* [PETUNJUK TUGAS]
1. Tuliskan kembali bagian dari potongan dokumen tentang intuisi nafsu dan syetan tanpa mengubah apa pun. Mulailah pada kata "Dua kondisi seperti" dan berhenti setelah kata "itu sangat mendesak.".
2. Teruskan potongan dokumen tentang intuisi nafsu dan syetan, dimulai tepat sesudah kalimat terakhir yang tertera.

* [POTONGAN DOKUMEN]
——————————

Dua kondisi seperti itu merupakan bukti yang adil, manakala bertemu, tidak bisa diragukan sebagai bisikan nafsu. Terapinya untuk menanggulangi masalah ini adalah kontra secara radikal dan upaya yang penuh. Engkau harus mencegah keinginan bebas beban di saat muncul pembangkit bisikan kepayahan dan kelelahan ibadah, atau posisi yang memberatkan, agar bisa mencegah gerakan intuitif seperti itu. Apabila bisikan itu bersifat emosi syahwat, terapinya melalui tindak preventif terhadap faktor yang memburunya, atau engkau menolak dari kesenangan lain agar lebih kuat tindak pencegahannya.

Sedangkan intuisi syetan ditandai dengan dua hal pula:

Pertama, dengan munculnya sebagian apa yang dibutuhkan nafsu melalui ajakan syahwat atau ajakan bebas beban dalam waktu-waktu yang diinginkan sebagai tuntutan nafsu. Perbedaan antara intuisi syetan dan intuisi nafsu, bahwa intuisi syetan itu sangat mendesak.

——————————

* [Data yang dikumpulkan]
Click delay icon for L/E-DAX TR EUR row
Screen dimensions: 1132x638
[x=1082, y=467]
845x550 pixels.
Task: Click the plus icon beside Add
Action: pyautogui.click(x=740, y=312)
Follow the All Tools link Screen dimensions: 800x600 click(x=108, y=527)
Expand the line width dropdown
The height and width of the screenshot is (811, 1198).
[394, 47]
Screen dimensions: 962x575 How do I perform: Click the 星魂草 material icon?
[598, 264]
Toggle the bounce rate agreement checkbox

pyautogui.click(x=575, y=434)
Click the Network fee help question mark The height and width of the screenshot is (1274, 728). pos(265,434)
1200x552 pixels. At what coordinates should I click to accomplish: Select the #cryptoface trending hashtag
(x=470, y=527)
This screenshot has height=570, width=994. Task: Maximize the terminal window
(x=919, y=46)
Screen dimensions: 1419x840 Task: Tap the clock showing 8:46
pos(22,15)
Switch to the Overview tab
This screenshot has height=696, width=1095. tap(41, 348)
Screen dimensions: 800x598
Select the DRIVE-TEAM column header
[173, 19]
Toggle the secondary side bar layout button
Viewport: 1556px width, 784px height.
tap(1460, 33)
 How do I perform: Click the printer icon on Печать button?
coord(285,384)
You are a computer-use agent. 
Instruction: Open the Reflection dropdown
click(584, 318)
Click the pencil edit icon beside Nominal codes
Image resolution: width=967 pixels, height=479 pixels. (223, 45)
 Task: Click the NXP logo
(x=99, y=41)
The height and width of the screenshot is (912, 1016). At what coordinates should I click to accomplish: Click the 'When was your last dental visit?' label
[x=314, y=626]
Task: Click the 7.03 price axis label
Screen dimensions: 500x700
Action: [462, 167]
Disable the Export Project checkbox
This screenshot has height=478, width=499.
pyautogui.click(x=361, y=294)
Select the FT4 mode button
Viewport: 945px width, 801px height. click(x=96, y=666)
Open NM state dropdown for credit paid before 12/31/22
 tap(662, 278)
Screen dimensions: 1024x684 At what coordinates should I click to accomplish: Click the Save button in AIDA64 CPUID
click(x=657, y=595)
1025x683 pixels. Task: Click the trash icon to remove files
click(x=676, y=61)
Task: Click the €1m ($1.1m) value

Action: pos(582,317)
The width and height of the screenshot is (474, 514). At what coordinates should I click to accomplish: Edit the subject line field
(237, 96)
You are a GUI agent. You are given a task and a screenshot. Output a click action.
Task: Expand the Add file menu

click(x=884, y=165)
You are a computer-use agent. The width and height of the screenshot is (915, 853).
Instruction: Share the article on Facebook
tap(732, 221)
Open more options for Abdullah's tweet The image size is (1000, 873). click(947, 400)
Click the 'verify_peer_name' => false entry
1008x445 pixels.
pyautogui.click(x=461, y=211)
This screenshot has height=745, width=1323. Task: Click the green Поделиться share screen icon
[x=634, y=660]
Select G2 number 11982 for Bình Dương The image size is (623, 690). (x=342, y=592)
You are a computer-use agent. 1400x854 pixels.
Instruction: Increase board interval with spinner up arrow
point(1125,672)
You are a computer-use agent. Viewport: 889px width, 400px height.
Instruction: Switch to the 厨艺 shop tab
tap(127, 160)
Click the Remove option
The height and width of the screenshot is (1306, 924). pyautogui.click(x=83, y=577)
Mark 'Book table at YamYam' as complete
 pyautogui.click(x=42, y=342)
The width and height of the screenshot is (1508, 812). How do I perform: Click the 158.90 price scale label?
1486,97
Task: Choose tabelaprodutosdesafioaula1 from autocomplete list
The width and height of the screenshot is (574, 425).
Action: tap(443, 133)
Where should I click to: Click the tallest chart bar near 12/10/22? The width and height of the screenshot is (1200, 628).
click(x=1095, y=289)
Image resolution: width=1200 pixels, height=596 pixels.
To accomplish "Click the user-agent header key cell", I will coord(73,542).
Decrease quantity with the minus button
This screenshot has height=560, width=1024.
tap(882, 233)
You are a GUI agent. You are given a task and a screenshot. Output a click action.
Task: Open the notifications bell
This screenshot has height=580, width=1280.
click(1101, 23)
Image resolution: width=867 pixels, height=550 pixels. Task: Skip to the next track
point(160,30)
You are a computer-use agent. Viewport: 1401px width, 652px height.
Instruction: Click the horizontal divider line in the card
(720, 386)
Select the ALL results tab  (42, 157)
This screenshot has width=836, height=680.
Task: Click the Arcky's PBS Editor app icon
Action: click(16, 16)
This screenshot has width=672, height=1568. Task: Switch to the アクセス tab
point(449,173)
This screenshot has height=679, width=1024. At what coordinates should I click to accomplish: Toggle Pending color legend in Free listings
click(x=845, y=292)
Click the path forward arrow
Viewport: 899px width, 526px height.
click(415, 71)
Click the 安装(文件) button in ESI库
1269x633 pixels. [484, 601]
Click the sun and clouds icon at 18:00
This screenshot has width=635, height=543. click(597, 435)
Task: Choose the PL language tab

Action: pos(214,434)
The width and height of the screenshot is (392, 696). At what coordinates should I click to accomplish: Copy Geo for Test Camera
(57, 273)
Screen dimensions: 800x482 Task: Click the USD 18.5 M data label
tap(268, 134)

——————————

* [JAWABAN TUGAS]
1.
Dua kondisi seperti itu merupakan bukti yang adil, manakala bertemu, tidak bisa diragukan sebagai bisikan nafsu. Terapinya untuk menanggulangi masalah ini adalah kontra secara radikal dan upaya yang penuh. Engkau harus mencegah keinginan bebas beban di saat muncul pembangkit bisikan kepayahan dan kelelahan ibadah, atau posisi yang memberatkan, agar bisa mencegah gerakan intuitif seperti itu. Apabila bisikan itu bersifat emosi syahwat, terapinya melalui tindak preventif terhadap faktor yang memburunya, atau engkau menolak dari kesenangan lain agar lebih kuat tindak pencegahannya.

Sedangkan intuisi syetan ditandai dengan dua hal pula:

Pertama, dengan munculnya sebagian apa yang dibutuhkan nafsu melalui ajakan syahwat atau ajakan bebas beban dalam waktu-waktu yang diinginkan sebagai tuntutan nafsu. Perbedaan antara intuisi syetan dan intuisi nafsu, bahwa intuisi syetan itu sangat mendesak.

2.
Kedua, intuisi syetan itu dimulai dan ditimpakan pada akalnya, sementara intuisi nafsu berkaitan dan menggerakkan wataknya seperti syahwat dan rasa senang. Oleh sebab itu was-was syetan berjalan menuruti alur pembicaraan manusia dengan dirinya. Hanya saja perbedaan di sana-sini tidak terlihat jelas.

Manusia menggerakkan hatimu dari arah indera pendengaran di saat berbicara; atau mendengar dan melihat ketika menunjukkan (mengisyaratkan); serta merasakan ketika meraba; sementara syetan mengganggu melalui was-was dan perabaan hati serta membisik dalam hati. Syetan tidak tahu yang ghaib, namun ia datang kepada nafsu dari sisi akhlak yang direkayasa untuk dilakukannya. Inilah perbedaan antara intuisi nafsu dengan intuisi syetan.

Adapun intuisi rabbani ditunjukkan melalui dua bukti.

Pertama, muncul berselaras dengan syariat bagi pelakunya, dan ada bukti-bukti kebenarannya.

Kedua, tidak diawali hasrat nafsu ketika menerima intuisi tersebut, justru muncul ragam keleluasaan.

Intuisi tersebut merobohkan nafsu, tanpa adanya permulaan seperti pada intuisi syetan. Hanya saja kecepatan nafsu berselaras dengan intuisi syetan, lebih banyak, lebih gamblang, dan lebih membuatnya malas. Karena syetan itu tiba dari sisi syahwat dan kesenangannya.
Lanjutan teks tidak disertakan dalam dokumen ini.